Screwball Comedy
by Gregg Rickman
Screwball Comedy
What is this thing called screwball? Most commonly thought of as a cycle in Hollywood romantic comedies, running from the notable year of 1934 (The Thin Man, Twentieth Century and above all It Happened One Night) through to Preston Sturges' The Lady Eve (1941) and The Palm Beach Story (1942), screwball is still very much with us, as a beacon of the giddy achievement possible within popular entertainment.
"Screwball" came to the fore directly with the adoptation of the rigid, censorial Production Code of 1934, which put an end to the carnal delights of the "Pre-Code" era of early sound cinema. In Pre-Code Hollywood, such topics as adultery, homosexuality and prostitution could be more or less openly addressed, and characters clearly slept together without benefit of clergy. As such, the development of the madcap lovers of screwball comedy can be seen as compensation, asserting some form of rebellion against the harsh strictures that insisted even married couples be seen sleeping in separate beds. Thus came the childish qualities of many screwball protagonists: the "madcap heiresses" played by Claudette Colbert in It Happened One Night, Carole Lombard in My Man Godfrey (1936) and Katharine Hepburn in Bringing Up Baby (1938), to name three prominent examples; with male counterexamples such as the perpetually drunken William Powell in The Thin Man series, shooting out Christmas tree ornaments with an air gun in the 1934 original's most famous scene. In Twentieth Century, John Barrymore's producer and Lombard's stage star embody expressions of the unrestrained egotism of childhood, in perpetual motion.

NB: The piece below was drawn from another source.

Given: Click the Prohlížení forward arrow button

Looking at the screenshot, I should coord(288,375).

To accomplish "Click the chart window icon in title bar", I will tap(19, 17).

But what this fails to account for is the mature understanding of male-female relationships achieved in the best of these films, together with their warm romanticism. With an open depiction of the aggression of genuine adult sexuality - the subject matter of such harsh Pre-Code gems as Baby Face (1933), wherein Barbara Stanwyck literally sleeps her way from the bottom to the top floor of a corporation - now forbidden, couples were forced to sublimate their desires. Powell and Myrna Loy clearly enjoy each other in every way in The Thin Man, but their pleasure in each other was limited on screen to looks, glances and inference (plus the occasional childish stuck-out tongue).
It Happened One Night
All of this can be demonstrated in what is perhaps the quintessential screwball comedy, It Happened One Night, directed by Frank Capra from a script by Robert Riskin. Claudette Colbert plays Ellie Andrews, daughter of a millionaire (Walter Connolly), who flees her riches in an attempt to rejoin her husband in name only, golddigging aviator King Westley. With her dad's detectives everywhere, Ellie heads to the backroads, where a hard luck reporter, Peter Warne (Clark Gable), takes her under his wing. He teaches her how to survive on the road, eating carrots and dunking doughnuts the workingman's way.
A drunken Warne is introduced being hailed by his fellow reporters, en route to being fired, with the salute "Make way for the king!" The scenario enacted in It Happened One Night has the old king (rich dad Connolly) and the false king (King, the husband) displaced by the true king (Gable), much more of a common man than either. It Happened One Night thus works as a New Deal allegory, with old money and the sponging parasite Westley, associated with the decadence of the 1920s, giving way to the honest workingman Warne. The film takes pains to demonstrate that Gable's character won't propose to Ellie until he's proven himself financially. His failure to demand any more money from Connolly's character than what he's already spent wins dad's approval. The film works to demonstrate the passing of a torch from an old patriarch to a new one, a notion strengthened by Gable's role in maturing Colbert away from a "brat" who won't eat the food her dad offers her, to a woman who's learned to eat doughnuts and carrots properly.
Yet the film can also be seen as a 1930s feminist high point, if only for its famous image of Ellie Andrews running away from her remarriage in favor of eloping with Peter Warne. More so than in any previous era in Hollywood history (and more so than for decades to come), the era of screwball comedy was a period of strong women's roles, of feisty women who fight back against their male lovers on roughly equal terms. Thus Carole Lombard kicking back at John Barrymore in a famous image from Twentieth Century, Loy and Powell sticking their tongues out at each other in The Thin Man, and Colbert out-dueling Gable as a hitchhiker in this film. All of this is always in the context of traditional love and marriage within a clearly male-dominated society (the endless succession of Kings), but in this clearly defined space women could lead men on quite merry chases indeed.